“Not by a jugful!” said the farmer. “I tell you he’s all right, Captain, an’ folks will know it ’fore long.”

CHAPTER III

Springtown was about twelve miles west of Darley, only a mile from Captain Duncan’s house, and half a mile from Pole Baker’s humble cottage and small farm. The village had a population of about two hundred souls. It was the county seat; and the court-house, a simple, ante-bellum brick structure, stood in the centre of the public square, round which were clustered the one-storied shops, lawyers’ offices, cotton warehouses, hotel and general stores.

Chief among the last mentioned was the well-known establishment of Mayhew & Floyd. It was a long frame building, once white but now a murky gray, a tone which nothing but the brush of time and weather could have given it.

It was only a week since Captain Duncan’s talk with Pole Baker, and a bright, inspiring morning, well suited to the breaking of the soil and the planting of seed. The village was agog with the spirit of hope.
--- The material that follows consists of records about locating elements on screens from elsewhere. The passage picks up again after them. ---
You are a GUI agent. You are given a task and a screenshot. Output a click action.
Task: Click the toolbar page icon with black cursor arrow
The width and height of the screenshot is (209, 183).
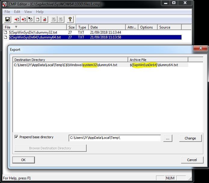tap(31, 20)
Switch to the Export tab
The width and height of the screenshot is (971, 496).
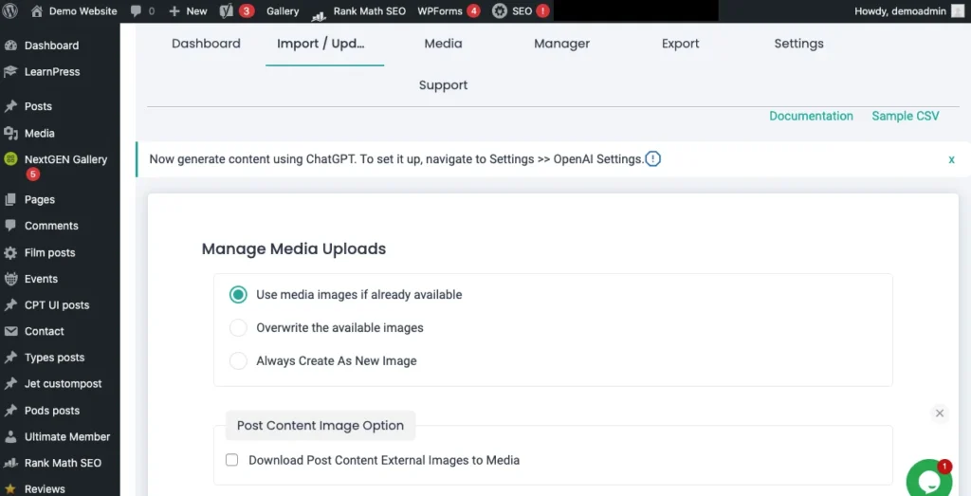coord(680,44)
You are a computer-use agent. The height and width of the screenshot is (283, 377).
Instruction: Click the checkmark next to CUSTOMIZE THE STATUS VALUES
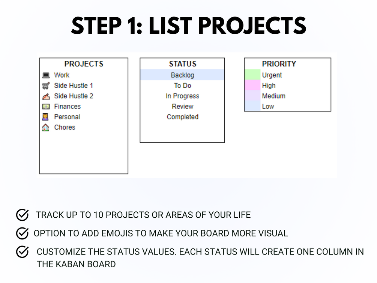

The post-office was filled with men who had come for their mail, and they stood and chatted about the crops on the long veranda of the hotel and in the front part of Mayhew & Floyd’s store. Pole Baker was in the store talking with Joe Peters, the clerk, about seed-potatoes, when a tall countryman in the neighborhood of forty-five years of age slouched in and leaned heavily against the counter.
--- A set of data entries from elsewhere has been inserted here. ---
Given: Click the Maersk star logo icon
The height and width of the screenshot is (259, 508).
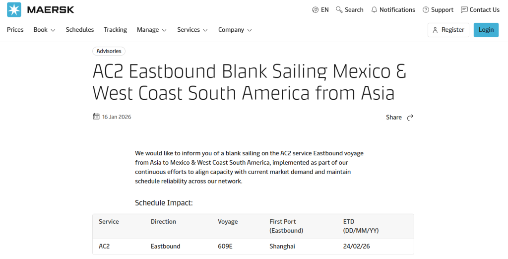Looking at the screenshot, I should (14, 10).
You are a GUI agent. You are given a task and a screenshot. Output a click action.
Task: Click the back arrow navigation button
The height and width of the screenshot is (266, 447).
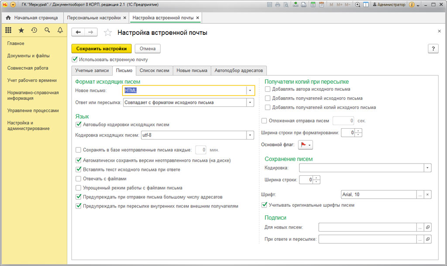coord(78,32)
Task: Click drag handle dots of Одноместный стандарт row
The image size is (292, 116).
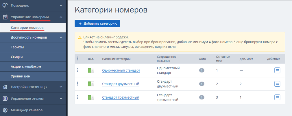Action: pos(78,70)
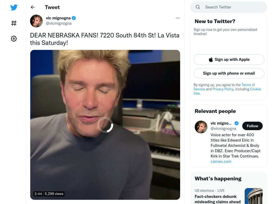272x204 pixels.
Task: Open the Fact-checkers debunk misleading claims story
Action: coord(218,199)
“I want a box o’ forty-four cartridges,” he said, drawing out a long revolver and rapping on the counter with the butt of it.
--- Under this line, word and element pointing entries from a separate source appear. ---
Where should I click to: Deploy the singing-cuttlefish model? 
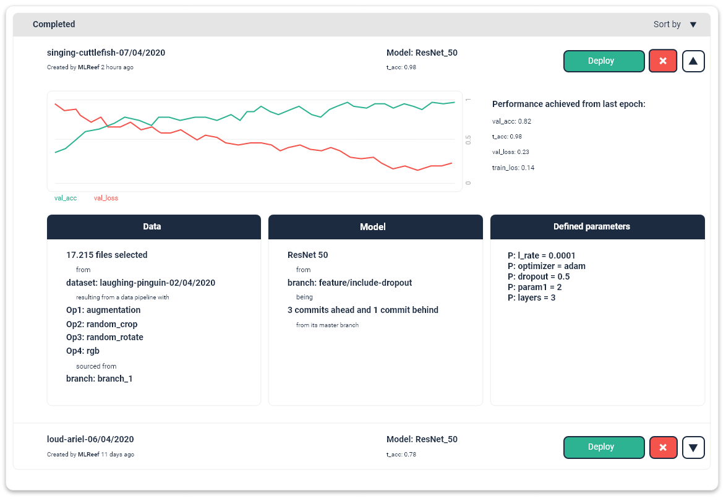pos(604,61)
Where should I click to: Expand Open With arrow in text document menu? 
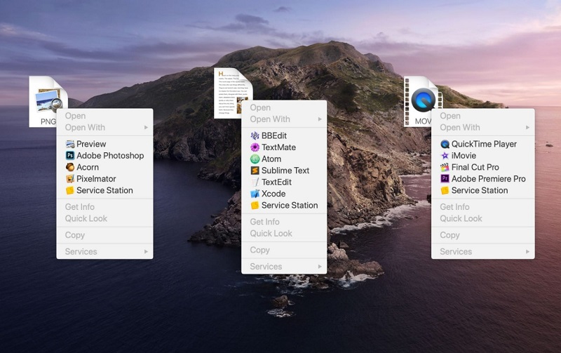click(x=320, y=119)
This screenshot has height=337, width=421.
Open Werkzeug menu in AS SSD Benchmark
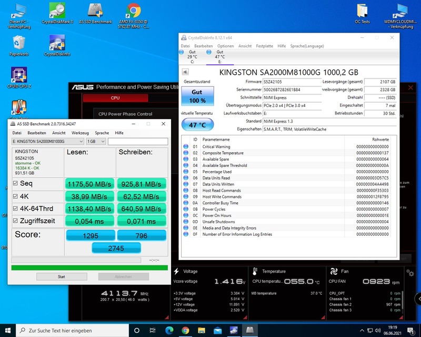pyautogui.click(x=80, y=133)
“What! you goin’ squirrel huntin’?” Peters laughed and winked at Pole. “That gun’s got a long enough barrel to reach the top o’ the highest tree in these mountains.”

“You slide around behind thar an’ git me them cartridges!” retorted the customer. “Do yore talkin’ to somebody else. I’ll hunt what an’ whar I want to, I reckon.”

“Oh, come off yore perch, Jeff Wade!” the clerk said, with another easy laugh. “You hain’t nobody’s daddy. But here you are. Forty cents a box, full count, every one warranted to make a hole an’ a noise. Want me to charge ’em?”